# Data ETL

## Imports and Setup

In [None]:
import pandas as pd
import openpyxl
from datetime import datetime
import os

# Path to your Excel file
file_path = 'data/raw/Bloomberg_Data.xlsx'

# Define which sheets use column C instead of column B
use_column_c = [
    "US_Building_Permits",
    "US _BP_Single_Housing",
    "US_Housing_Start",
    "US_New_Home_Sales",
    "US_Existing_Home _Sales",
    "US Existing_Single_Home_Sales",
    "CAD_Housing_Start"
]

# Define sheets to ignore
sheets_to_ignore = [
    "US_Population_Growth_Rate_Bloom"
]

## Function Definitions

In [None]:
def normalize_date(date):
    """Normalize date to end of month, with special handling for quarterly data"""
    if pd.isna(date):
        return None
    
    # Convert to datetime if not already
    if not isinstance(date, datetime):
        date = pd.to_datetime(date)
    
    # Get the last day of the month
    year = date.year
    month = date.month
    
    # Create end of month date
    if month == 12:
        end_of_month = datetime(year, 12, 31)
    else:
        end_of_month = datetime(year, month + 1, 1) - pd.Timedelta(days=1)
    
    return end_of_month.date()

def normalize_quarterly_date(date):
    """Normalize quarterly date to end of quarter"""
    if pd.isna(date):
        return None
    
    # Convert to datetime if not already
    if not isinstance(date, datetime):
        date = pd.to_datetime(date)
    
    year = date.year
    month = date.month
    
    # Map to end of quarter
    if month in [1, 2, 3]:  # Q1
        return datetime(year, 3, 31).date()
    elif month in [4, 5, 6]:  # Q2
        return datetime(year, 6, 30).date()
    elif month in [7, 8, 9]:  # Q3
        return datetime(year, 9, 30).date()
    else:  # Q4
        return datetime(year, 12, 31).date()

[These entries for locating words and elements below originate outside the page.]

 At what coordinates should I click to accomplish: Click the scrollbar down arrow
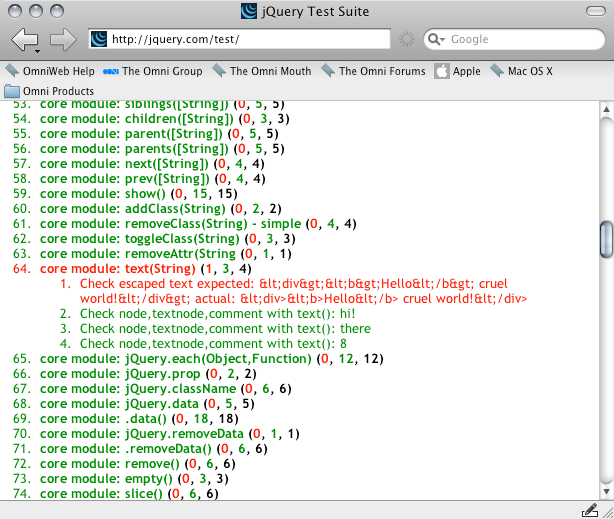coord(605,491)
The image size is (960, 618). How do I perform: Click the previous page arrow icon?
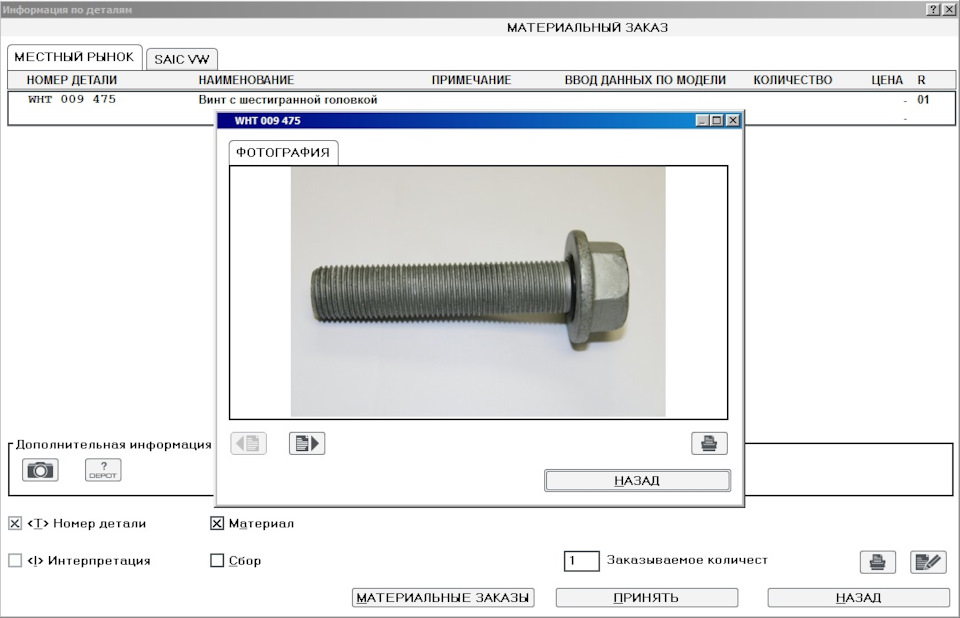coord(248,442)
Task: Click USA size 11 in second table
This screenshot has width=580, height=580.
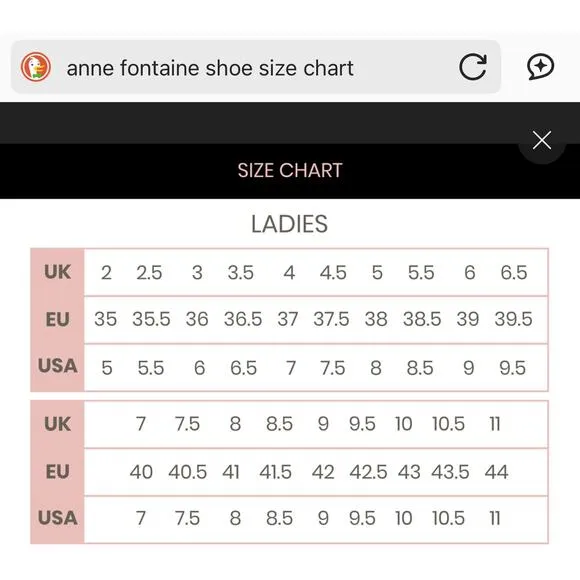Action: 495,518
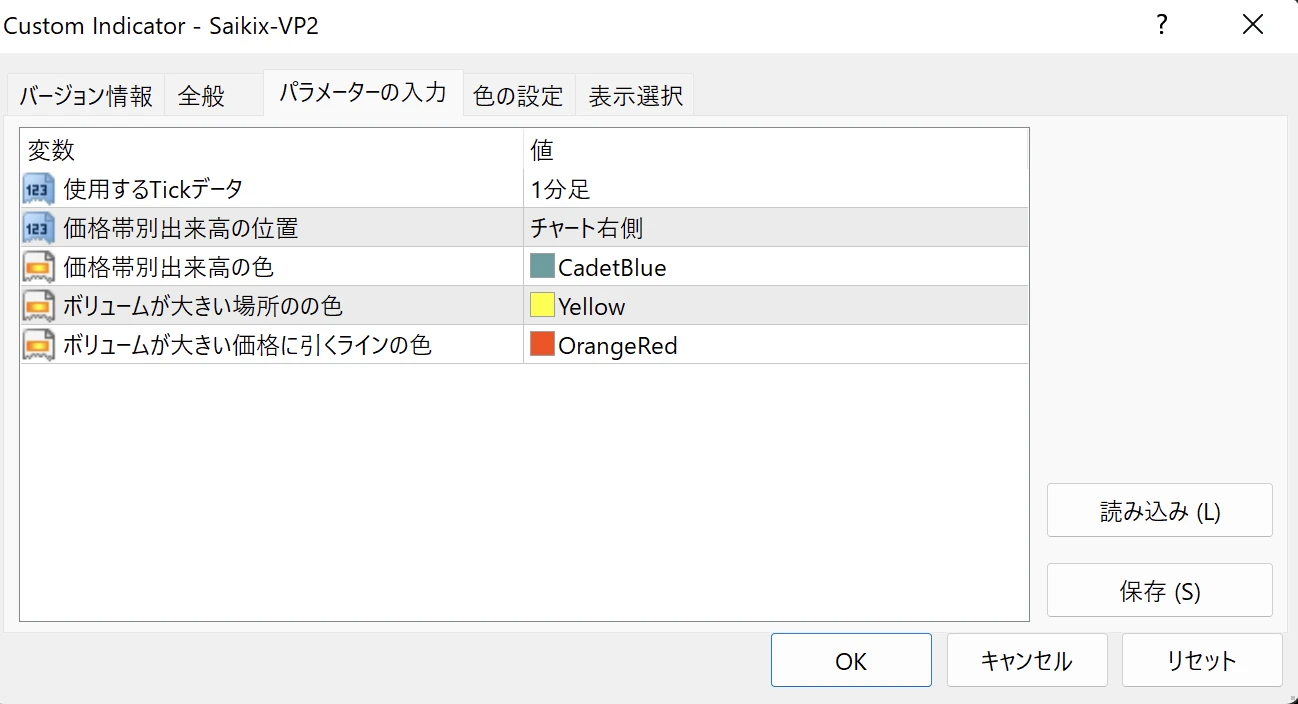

def extract_sheet_data(file_path, sheet_name, use_col_c):
    """Extract data from a specific sheet with improved data cleaning"""
    # Determine which column to use
    data_column = 'C' if sheet_name in use_col_c else 'B'
    
    # Read the sheet starting from row 7 (index 6 in pandas)
    df = pd.read_excel(file_path, sheet_name=sheet_name, header=None)
    
    # Extract dates from column A and values from the appropriate column
    # Row 7 in Excel is index 6 in pandas (0-indexed)
    dates = df.iloc[6:, 0]  # Column A, starting from row 7
    
    if data_column == 'C':
        values = df.iloc[6:, 2]  # Column C
    else:
        values = df.iloc[6:, 1]  # Column B
    
    # Create a temporary dataframe
    temp_df = pd.DataFrame({
        'date': dates,
        'value': values
    })
    
    # Remove rows where value is NaN or empty
    temp_df = temp_df.dropna(subset=['value'])
    
    # Remove rows where date is NaN
    temp_df = temp_df.dropna(subset=['date'])
    
    # Determine the appropriate date normalization based on sheet name
    # Population growth data needs special quarterly normalization
    if sheet_name == 'US_Population_Growth_Rate_FRED':
        temp_df['date'] = temp_df['date'].apply(normalize_quarterly_date)
    else:
        temp_df['date'] = temp_df['date'].apply(normalize_date)
    
    # Remove any rows where date normalization failed
    temp_df = temp_df.dropna(subset=['date'])
    
    # Rename value column to sheet name
    temp_df = temp_df.rename(columns={'value': sheet_name})
    
    return temp_df

def is_row_worth_keeping(row, important_columns, min_important_values=5):
    """
    Determine if a row is worth keeping based on the number of important values.
    A row is worth keeping if it has at least min_important_values non-null values
    in important columns (excluding CPI-only rows).
    """
    # Count non-null values in important columns
    non_null_count = row[important_columns].notna().sum()
    
    # Special case: if the row only has CPI data, drop it
    if non_null_count == 0 and row.get('US_CPI') is not None:
        return False
    
    # Keep rows with sufficient important data
    return non_null_count >= min_important_values

## Data Extraction

In [None]:
# Load the Excel file to get all sheet names
excel_file = pd.ExcelFile(file_path)
sheet_names = excel_file.sheet_names

print(f"Found {len(sheet_names)} sheets in the Excel file\n")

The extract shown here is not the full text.